Dr Abah added that Passport renewal is improving following a backlog occasioned by booklet scarcity in the time.
During a Twitter chat engagement with the Tribune Online on Tuesday, Dr Abah bemoaned lack of funding of his organisation, but added that “through social media, you can feel the pulse of the country and use that to design your reforms. The reform has recorded some positive successes regardless.
“The key achievement has been to ‘reform the reforms’ and to show that improvement is possible. We’ve also shifted the focus of public service reforms from the public service to the public. We are like an internal Think Tank to the government.
“We advice and recommend. No enforcement powers. We show that it is possible to do things better and then employ peer pressure to drive change. The issues of policing are complex. You have a combination of a command and control structure.”
Dr Abah also revealed that the public reform is focused on agriculture, youth unemployment, healthcare, driver licensing and international passports.
When asked about the cumbersome nature of procuring or renewing drivers’ license and the international passport, Dr Abah stated that “renewal of drivers’ license is smooth and easy. It can be done from your bedroom. Passport renewal is improving following a backlog occasioned by booklet scarcity.
He hinted that Bureau of Public Service Reforms is currently working with the Health Minister to improve on the foot dragging responses in hospitals, during emergency cases.

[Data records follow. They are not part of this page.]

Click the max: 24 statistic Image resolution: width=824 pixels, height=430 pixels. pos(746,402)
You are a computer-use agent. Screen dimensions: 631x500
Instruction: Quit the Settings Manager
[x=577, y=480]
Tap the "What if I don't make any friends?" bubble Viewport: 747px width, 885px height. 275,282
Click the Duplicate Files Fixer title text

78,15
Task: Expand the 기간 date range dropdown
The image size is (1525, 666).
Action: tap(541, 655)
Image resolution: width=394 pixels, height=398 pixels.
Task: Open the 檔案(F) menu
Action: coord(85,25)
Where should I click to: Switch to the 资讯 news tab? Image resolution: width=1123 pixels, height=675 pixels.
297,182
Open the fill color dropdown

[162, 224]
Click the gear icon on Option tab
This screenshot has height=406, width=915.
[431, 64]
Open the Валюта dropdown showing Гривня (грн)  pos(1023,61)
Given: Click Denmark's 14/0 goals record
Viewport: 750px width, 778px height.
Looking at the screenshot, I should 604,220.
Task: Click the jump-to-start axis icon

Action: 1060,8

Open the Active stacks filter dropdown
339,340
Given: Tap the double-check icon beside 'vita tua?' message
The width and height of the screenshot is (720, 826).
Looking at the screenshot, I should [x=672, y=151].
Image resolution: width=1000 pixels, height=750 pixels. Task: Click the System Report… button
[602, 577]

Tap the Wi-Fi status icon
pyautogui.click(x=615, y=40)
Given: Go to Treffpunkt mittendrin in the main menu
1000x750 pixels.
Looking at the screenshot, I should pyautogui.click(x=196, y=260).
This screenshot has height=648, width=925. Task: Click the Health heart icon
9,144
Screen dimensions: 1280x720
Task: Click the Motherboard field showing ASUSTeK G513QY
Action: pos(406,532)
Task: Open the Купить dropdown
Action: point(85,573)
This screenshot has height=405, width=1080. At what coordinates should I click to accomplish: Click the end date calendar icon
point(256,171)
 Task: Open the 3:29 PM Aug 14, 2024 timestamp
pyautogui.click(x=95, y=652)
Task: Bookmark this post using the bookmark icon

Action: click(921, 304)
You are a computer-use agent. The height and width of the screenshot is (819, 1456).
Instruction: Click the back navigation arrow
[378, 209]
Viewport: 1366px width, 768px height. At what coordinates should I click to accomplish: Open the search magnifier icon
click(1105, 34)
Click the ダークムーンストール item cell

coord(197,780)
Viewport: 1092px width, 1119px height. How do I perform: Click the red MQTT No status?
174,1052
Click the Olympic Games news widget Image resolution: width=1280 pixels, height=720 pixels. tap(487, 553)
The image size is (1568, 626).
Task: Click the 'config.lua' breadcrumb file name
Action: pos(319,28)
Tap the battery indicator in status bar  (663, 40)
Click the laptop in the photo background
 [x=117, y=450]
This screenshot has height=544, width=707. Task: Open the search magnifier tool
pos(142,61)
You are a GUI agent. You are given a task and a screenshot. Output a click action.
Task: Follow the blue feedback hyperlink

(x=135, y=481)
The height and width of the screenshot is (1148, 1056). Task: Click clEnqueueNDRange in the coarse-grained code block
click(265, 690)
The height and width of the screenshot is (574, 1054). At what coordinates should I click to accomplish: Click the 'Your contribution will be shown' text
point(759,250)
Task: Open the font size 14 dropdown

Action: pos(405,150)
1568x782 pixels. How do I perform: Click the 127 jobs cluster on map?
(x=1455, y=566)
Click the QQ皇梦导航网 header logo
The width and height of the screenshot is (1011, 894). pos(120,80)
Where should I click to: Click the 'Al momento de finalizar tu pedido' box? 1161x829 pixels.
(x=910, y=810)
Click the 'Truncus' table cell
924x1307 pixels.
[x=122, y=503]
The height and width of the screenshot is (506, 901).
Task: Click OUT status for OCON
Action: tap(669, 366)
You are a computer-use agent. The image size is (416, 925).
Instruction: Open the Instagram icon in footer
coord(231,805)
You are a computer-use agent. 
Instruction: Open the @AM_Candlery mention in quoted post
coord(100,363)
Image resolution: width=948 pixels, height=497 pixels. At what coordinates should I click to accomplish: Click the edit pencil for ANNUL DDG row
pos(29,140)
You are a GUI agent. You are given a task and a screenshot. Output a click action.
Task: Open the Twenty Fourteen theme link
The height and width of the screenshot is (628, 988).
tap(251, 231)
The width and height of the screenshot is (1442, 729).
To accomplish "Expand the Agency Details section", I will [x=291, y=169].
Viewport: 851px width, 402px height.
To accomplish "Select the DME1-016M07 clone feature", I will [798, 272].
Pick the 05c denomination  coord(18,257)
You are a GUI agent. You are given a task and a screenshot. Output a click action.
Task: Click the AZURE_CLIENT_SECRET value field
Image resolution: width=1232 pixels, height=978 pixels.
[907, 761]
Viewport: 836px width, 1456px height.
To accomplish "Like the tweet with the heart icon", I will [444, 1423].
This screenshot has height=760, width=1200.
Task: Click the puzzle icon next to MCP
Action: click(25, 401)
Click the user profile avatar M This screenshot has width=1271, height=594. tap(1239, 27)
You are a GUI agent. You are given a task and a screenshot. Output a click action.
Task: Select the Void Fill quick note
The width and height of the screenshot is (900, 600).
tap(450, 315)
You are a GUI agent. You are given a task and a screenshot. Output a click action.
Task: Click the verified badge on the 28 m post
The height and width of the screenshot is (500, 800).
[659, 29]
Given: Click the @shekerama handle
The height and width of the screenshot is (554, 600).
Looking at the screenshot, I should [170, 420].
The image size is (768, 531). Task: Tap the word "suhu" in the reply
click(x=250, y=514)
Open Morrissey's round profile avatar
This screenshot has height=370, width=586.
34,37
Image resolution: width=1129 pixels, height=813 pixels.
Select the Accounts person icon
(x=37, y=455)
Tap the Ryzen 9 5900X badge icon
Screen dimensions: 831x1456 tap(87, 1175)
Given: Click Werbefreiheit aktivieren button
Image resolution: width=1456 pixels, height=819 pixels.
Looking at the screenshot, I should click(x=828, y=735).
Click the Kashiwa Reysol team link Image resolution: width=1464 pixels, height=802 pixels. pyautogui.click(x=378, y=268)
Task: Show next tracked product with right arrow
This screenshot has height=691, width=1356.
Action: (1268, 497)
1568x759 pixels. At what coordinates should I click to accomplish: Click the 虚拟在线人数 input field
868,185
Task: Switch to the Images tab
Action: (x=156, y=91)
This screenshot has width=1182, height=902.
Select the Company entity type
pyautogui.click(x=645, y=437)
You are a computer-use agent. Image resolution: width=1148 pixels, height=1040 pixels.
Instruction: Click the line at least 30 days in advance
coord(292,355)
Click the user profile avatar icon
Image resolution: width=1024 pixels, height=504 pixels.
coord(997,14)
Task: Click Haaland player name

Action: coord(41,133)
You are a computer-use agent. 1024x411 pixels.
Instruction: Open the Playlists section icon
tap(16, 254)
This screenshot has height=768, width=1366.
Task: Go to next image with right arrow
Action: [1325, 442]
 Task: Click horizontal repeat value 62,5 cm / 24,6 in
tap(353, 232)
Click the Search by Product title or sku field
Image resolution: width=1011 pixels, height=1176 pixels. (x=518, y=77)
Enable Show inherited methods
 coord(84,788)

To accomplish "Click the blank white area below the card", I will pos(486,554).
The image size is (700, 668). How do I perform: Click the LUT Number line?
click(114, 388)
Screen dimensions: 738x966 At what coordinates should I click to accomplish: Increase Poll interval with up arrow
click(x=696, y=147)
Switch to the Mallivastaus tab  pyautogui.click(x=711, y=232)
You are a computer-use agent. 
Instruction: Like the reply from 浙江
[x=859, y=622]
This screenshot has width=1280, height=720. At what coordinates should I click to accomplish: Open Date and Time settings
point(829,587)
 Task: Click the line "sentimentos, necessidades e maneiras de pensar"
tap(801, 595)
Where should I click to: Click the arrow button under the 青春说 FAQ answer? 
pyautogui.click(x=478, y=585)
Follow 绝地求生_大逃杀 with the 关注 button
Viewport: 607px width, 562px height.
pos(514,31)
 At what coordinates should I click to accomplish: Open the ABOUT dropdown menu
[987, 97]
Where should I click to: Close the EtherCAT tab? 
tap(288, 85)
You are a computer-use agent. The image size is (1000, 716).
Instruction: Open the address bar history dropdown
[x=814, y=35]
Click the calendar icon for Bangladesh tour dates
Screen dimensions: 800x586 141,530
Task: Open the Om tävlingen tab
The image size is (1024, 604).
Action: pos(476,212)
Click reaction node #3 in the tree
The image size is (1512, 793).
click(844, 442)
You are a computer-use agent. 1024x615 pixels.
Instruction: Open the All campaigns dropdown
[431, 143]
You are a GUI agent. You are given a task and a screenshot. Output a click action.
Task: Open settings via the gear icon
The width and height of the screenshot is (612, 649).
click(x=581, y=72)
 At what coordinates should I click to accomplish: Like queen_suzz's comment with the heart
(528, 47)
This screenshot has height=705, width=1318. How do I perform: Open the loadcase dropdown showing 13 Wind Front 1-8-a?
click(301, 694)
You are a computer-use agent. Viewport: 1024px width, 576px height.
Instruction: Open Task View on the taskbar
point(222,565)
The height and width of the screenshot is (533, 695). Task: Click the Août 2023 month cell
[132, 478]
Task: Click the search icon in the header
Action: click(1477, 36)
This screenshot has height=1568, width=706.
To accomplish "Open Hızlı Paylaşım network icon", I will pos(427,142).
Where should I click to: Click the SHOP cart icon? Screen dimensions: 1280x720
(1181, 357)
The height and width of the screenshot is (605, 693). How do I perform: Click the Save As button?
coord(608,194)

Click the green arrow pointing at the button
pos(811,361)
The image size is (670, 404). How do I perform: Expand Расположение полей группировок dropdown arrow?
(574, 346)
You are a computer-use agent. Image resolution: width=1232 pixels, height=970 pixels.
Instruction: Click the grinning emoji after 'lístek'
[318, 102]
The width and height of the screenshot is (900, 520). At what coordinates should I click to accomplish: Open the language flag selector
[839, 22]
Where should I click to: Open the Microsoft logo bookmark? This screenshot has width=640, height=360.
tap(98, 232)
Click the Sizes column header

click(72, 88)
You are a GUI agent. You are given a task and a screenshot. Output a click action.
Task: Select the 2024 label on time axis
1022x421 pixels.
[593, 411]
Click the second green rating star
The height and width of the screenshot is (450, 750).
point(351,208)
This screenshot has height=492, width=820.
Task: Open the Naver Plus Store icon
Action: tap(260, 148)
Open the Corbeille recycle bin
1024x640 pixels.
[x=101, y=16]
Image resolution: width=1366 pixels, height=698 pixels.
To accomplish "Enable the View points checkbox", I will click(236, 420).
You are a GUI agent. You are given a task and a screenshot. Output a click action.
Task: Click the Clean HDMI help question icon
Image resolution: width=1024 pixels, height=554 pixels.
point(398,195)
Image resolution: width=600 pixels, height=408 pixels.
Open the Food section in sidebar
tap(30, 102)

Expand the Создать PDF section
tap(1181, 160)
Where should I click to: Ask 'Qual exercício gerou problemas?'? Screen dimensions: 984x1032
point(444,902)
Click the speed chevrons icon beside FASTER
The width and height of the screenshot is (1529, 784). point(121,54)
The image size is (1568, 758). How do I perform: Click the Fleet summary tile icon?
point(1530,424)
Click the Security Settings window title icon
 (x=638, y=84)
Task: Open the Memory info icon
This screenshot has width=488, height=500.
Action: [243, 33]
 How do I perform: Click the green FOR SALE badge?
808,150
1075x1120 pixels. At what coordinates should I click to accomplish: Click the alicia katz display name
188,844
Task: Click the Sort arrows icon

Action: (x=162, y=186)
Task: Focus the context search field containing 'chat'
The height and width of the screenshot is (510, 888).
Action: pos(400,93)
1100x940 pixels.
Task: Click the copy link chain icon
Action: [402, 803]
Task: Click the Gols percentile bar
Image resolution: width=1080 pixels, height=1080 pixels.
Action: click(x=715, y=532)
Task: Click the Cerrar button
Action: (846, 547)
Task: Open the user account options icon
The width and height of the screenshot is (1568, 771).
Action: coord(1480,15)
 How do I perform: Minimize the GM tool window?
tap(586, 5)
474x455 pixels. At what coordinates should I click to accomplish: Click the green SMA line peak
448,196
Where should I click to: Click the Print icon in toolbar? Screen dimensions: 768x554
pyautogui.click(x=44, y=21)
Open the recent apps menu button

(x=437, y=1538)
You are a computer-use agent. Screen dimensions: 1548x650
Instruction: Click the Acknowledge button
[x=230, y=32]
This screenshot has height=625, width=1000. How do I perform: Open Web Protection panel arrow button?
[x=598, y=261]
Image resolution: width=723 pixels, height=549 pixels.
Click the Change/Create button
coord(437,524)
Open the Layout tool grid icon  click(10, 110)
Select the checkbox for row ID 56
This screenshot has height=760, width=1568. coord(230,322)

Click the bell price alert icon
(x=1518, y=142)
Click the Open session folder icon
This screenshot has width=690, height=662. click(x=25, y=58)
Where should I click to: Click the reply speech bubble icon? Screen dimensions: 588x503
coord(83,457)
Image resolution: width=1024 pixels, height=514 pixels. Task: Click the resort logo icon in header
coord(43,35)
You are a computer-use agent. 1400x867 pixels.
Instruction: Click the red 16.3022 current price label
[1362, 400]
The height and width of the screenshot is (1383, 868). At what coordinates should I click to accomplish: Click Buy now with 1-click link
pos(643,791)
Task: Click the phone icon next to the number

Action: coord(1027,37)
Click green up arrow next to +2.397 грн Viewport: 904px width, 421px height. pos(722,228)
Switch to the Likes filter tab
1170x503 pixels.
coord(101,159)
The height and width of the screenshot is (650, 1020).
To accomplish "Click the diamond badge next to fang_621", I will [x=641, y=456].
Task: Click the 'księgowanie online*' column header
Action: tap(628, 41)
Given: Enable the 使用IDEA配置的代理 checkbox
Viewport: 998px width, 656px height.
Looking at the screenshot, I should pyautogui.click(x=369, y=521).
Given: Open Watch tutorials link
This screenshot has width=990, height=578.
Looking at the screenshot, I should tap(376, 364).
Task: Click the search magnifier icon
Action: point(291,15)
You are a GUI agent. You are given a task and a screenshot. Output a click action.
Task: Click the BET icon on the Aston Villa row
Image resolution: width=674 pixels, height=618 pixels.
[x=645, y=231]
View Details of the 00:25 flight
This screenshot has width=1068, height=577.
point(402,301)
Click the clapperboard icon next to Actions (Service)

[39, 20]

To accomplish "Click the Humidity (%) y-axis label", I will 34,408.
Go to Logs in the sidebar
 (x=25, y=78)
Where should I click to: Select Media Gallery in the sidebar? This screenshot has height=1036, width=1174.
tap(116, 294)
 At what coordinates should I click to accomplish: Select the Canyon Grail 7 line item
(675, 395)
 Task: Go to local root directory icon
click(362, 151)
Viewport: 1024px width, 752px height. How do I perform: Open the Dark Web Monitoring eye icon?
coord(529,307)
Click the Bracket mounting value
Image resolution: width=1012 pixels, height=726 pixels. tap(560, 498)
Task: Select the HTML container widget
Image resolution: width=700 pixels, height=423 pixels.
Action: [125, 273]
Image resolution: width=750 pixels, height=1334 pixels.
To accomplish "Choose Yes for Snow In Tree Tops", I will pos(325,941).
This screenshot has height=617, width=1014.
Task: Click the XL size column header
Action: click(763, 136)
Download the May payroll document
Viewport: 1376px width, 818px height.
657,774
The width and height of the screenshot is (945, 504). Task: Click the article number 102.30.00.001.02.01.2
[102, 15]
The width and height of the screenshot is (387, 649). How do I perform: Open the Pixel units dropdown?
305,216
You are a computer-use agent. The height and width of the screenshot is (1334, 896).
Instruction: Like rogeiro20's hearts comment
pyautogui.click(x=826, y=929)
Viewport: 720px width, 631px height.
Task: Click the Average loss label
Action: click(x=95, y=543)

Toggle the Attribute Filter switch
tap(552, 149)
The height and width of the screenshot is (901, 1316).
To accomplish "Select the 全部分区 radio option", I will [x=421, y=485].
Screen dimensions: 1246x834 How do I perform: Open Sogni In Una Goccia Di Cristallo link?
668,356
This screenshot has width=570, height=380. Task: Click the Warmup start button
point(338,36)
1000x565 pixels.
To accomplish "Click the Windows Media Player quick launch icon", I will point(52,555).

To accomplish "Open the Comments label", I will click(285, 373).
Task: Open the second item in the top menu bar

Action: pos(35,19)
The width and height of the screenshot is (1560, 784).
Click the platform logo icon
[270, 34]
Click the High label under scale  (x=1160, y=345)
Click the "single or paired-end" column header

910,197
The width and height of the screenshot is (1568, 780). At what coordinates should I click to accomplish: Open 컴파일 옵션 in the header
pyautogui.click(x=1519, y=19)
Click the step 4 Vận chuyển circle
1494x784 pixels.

Reacting to issues bordering on why public servants prefer to use foreign facilities, Dr Abah stressed that “Two important aspects of democracy are choice and competition. We’re not under military rule.”
The Director General of the Bureau of Public Service Reforms, while responding to questions on whether merger in ministries have been productive and policing policies, he revealed that merging ministries into one entity is a “painstaking work, it’s not perfect but there’s progress.
“The issues of policing are complex. You have a combination of a command and control structure coupled with institutionalised corruption. With an exploding population and low productivity, percentage of expenditure on public service appears too high,” he said.